Her jaw gritted and she flicked her eyes away, annoyed. And her stomach dropped, along with the cardboard coffee cup she was holding. The lid popped off and coffee gushed out as she rushed forward, heedless of Gabriel’s demand. All of her attention was on the broken glass that littered the sidewalk and the spray paint that shouted obscenities to the public as they passed.
Then Gabriel’s hand gripped her elbow, pulled her around.
She wrenched away. “Sonny,” she threw at him and fled, hearing his curse and the sound of his Italian loafers pounding after her.
She didn’t care as she burst into the torn-up reception, as she took a sharp left toward where the overnight workers slept. It had been Sonny’s night. That was the thought that played through her mind on repeat. He was old. He could’ve been...
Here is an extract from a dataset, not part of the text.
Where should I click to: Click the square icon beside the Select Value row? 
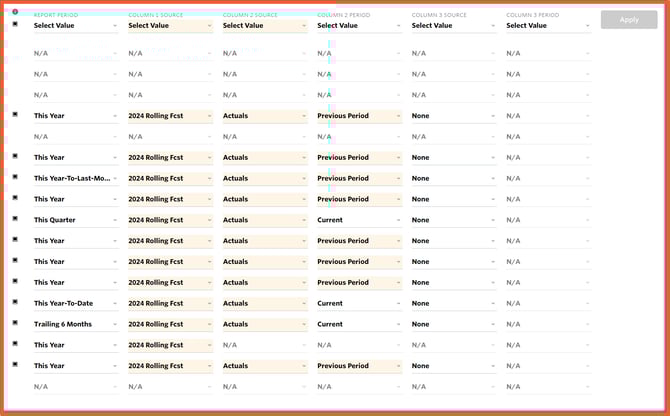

Rushing through the door to the room, she scanned it in seconds. Not here. Didn’t mean anything, she told herself, her knees weak. Didn’t mean—
“Leah.”
At his voice, she spun and made a sound in relief, just as Gabriel reached them. Sonny was coming out of the cat enclosures, phone to his ear.
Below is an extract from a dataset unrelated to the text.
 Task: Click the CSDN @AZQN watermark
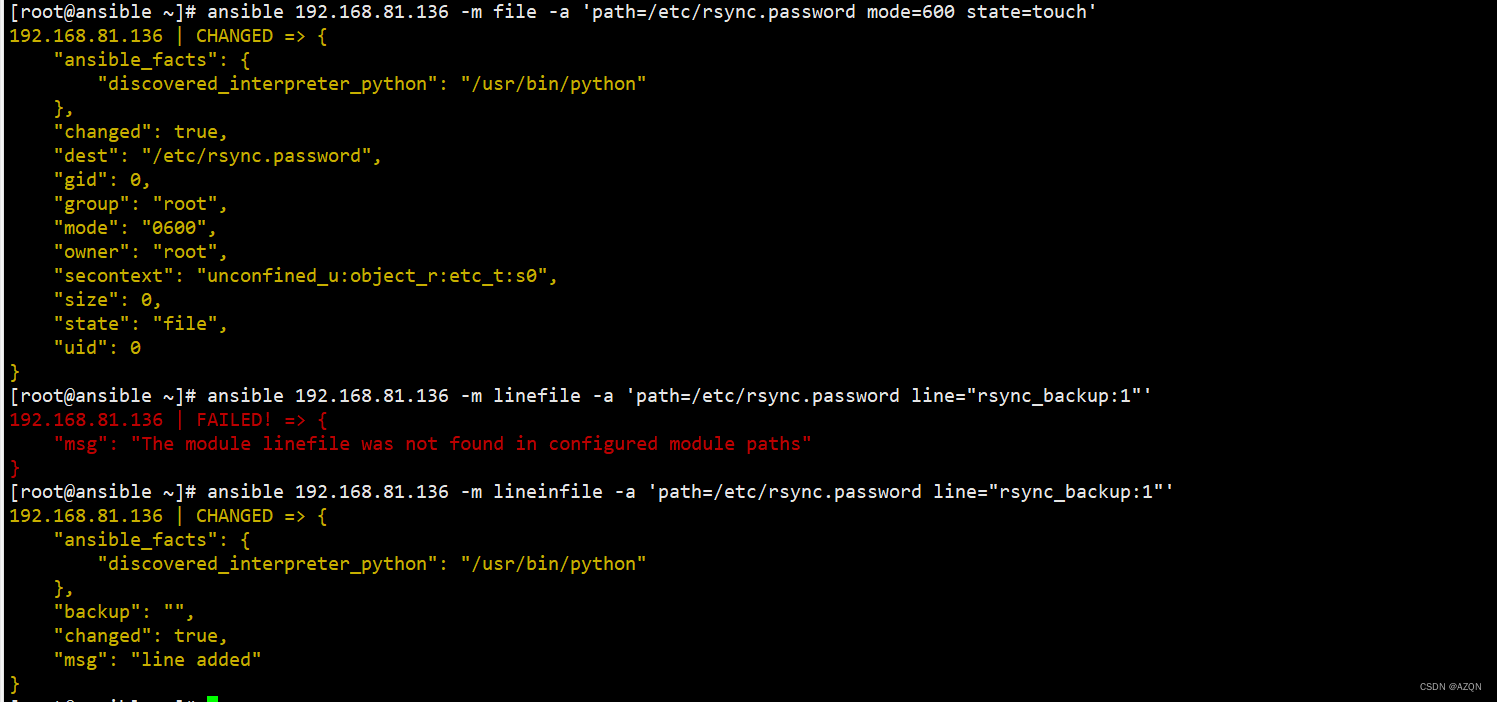point(1450,687)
“Calling the cops?” she asked, hearing the quiver in her voice. Her hands shook, so she smoothed them down her thighs. “When did it happen?”
“I left for one goddamned hour.” Sonny’s gaze flicked from her to Gabriel. “The animals are all right, thank Christ, but the windows...the walls...”
“We’ll clean it up. We’ll get it fixed. It’s fixable.”
“More bills,” he murmured, despair heavy in the words before his attention snapped back to the call. “Yes, I’m still here.”
He wandered away, talking rapidly. Leah watched him go, helpless.
“Goddamn it,” she said under her breath. “Goddamn it.” She aimed a kick at the wall, breath exploding out when her foot connected. More bills. More worry. More likely he’d want to wash his hands of the place. If she hadn’t plowed so much of her money into the bar, into her house...but he wouldn’t accept it anyway, even if she had enough to buy in.
Gabriel was a silent presence at her side. She didn’t know what she expected him to do. What normal people did, she supposed. Comfort her, offer words of reassurance, empty though they might be.
What she didn’t expect him to do was to walk away.
She deliberately didn’t watch him go. Why was she even mildly surprised?
Ignoring the fist in her throat, she went to grab a change of clothes and face the mountain of tasks ahead of her.
Gabriel was standing on the sidewalk, surveying the damage, as Sonny walked out to join him. They stood, side by side and in silence, for a long moment.
“Son of a bitch,” were Sonny’s first words. Lines dug deep grooves around his mouth, in his forehead, around eyes that spoke of annoyed anxiety. “This is just what we needed.”
Gabriel kept his gaze on the broken glass. “I can fix it.”
“You know a carpenter, a handyman?”
“Something like that.” Give him a moment alone with no prying eyes, it would be nothing to him. It was nothing to him.
“That’s something, I guess.” Sonny rubbed the back of his neck, then his face. “Jesus. I did not need this.”
The bite of wind nipped his cheeks as Gabriel slid his eyes toward the older human. “She was worried. About you.”
“Leah?” Sonny shrugged, stuffing his hands in his fleece’s pockets. “I’m fine.”
“She ran into the building.” The way his heart had squeezed, the air tight in his lungs. He hadn’t cared for it. “It could’ve been dangerous.”
“Leah thinks with her heart. And I’m fine. They took their opportunity, some cash from the office. Some drugs we keep on-site. Expensive ones.” Sonny pursed his lips. “Joanne from across the street is checking her CCTV, and Raj from next to her, but I doubt it’ll catch anything across the way.” He sighed. “I knew I should’ve upgraded the security.”
“Why didn’t you?”
“It was that or let a dog keep his leg.” Sonny ruefully smiled. “I think with my heart, too.”
“It’s foolish.” Gabriel returned his attention to the sad building. “Being practical is how you run a successful business.” It was how he’d increased efficiency in their product development by ten percent, looking at a problem as though it were a puzzle to be solved.